Table 4. Accuracy of the individual classification results in Figure 11.

	Without Decomposition	Without SuperPixel Processing	Without Feature Dimensional Reduction
Building	32.32%	65.85%	84.66%
Bare soil	80.41%	75.38%	90.01%
Water	82.25%	83.31%	83.25%
Vegetation	82.62%	84.58%	88.07%
Overall	69.40%	77.28%	86.49%

presents the accuracies of the individual classification results shown in Figure 11. It can be seen that, without the improved model-based decomposition scattering powers, the classification accuracy of buildings decreases significantly, which leads to a quite low overall classification accuracy. If the classification is performed with decomposition scattering powers but without the superpixel generation, the classification accuracy of buildings achieves 65.85%, which is much higher than the classification result without decomposition scattering powers. However, the overall classification accuracy is still not satisfactory. Feature dimensional reduction does not have significant impact on the overall classification accuracy. We can see from Table 4 that the classification accuracy is 86.49%, which is a little bit lower than the accuracy of our proposed classification result. This indicates that the feature redundancy may decrease the overall classification accuracy slightly.

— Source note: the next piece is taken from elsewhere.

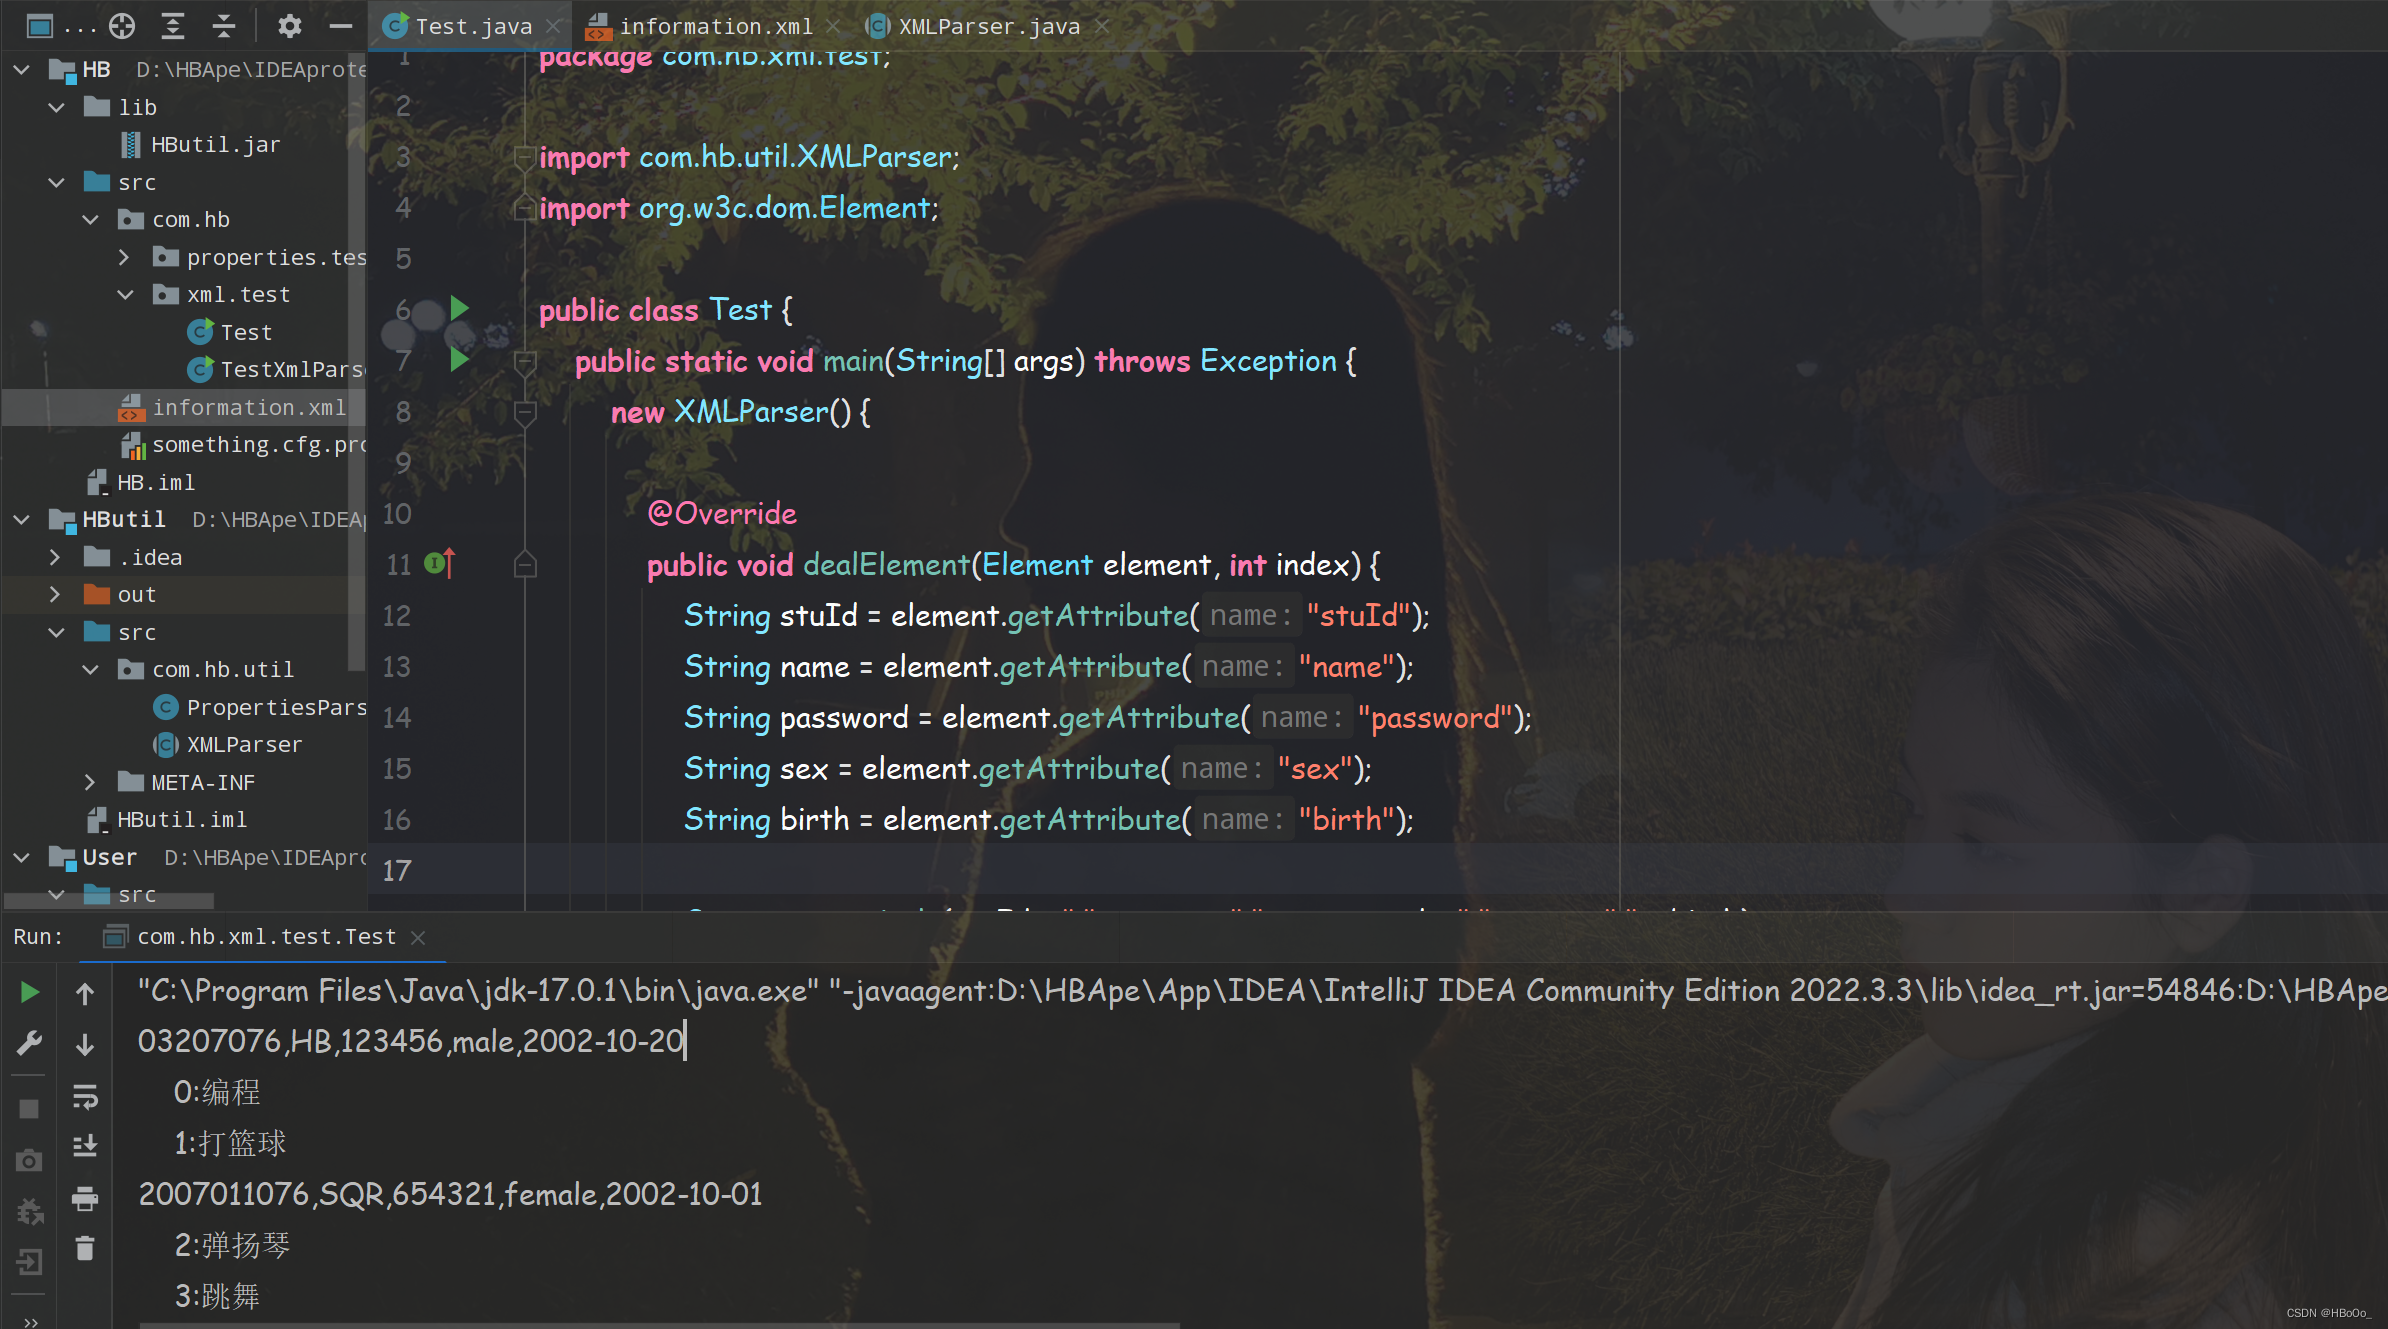
Task: Click the trash Clear All icon in console
Action: click(85, 1248)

Figure 12 gives the bar graph of overall classification accuracies and time costs of three above experiments. From Figure 12a, we can see that there is a big gap (about 15%) between Figure 11a and the proposed method, which indicates the significant contribution of the improved MCSM decomposition to the LULC classification. The gap between Figure 11b and the proposed method is lower, which is about 7%. This shows that the superpixel-based processing strategy is also important for classification. The S-LLE dimensional reduction technique improves the overall classification accuracy. However, based on Figure 12b, we find that it can reduce the time consuming dramatically, which is from 325.45 s to 64.15 s. Compared to the time costs of Figure 11b with the proposed method, it is also apparent that the superpixel-based processing strategy can also speed up the classification. Our experiments are conducted on a desktop PC with an Intel Core i7-4702 CPU of 2.2 GHz and 8 GB Memory.

6. Conclusions

This paper proposed a new approach for PolSAR image classification, which incorporated the improved multiple-component model-based decomposition, superpixel-based image analysis, and the S-LLE dimensional reduction technique. The comparisons between the proposed method and the original MCSM-SVM as well as recently published LE-IF PolSAR classification methods were conducted to demonstrate the performance of LULC classification. The experimental results show that the proposed method can dramatically improve the overall classification accuracy and kappa coefficient. In addition, the processing speed is increased. The detailed discussions of individual contributions of three components indicate that the improved MCSM decomposition parameters are related to the scattering properties of the observed objects. Therefore, they have significant implications for the classification of PolSAR data. The overall accuracy of LULC classification can be improved by 15% if the improved decomposition parameters are used in the classification. The superpixel-based image analysis strategy is quite helpful in improving the accuracy of PolSAR image classification since it can reduce the effect of speckle within PolSAR images and can extract more textural information for the classification than the pixel-based strategy. The overall accuracy of superpixel-based classification of PolSAR data increased by 7% compared with that of conventional pixel-based classification. Furthermore, the time cost of classification is also reduced. The S-LLE dimensional reduction technique contributes to classification efficiency. The similar overall accuracies of the proposed method with and without dimensional reduction methods show that S-LLE can effectively reduce the feature redundancy and, at the same time, can preserve the distinguishability of features.

Future research will focus on the physical interpretations of the low dimensional features obtained by the S-LLE. In addition, more textural features should be investigated to improve the classification accuracy of natural areas.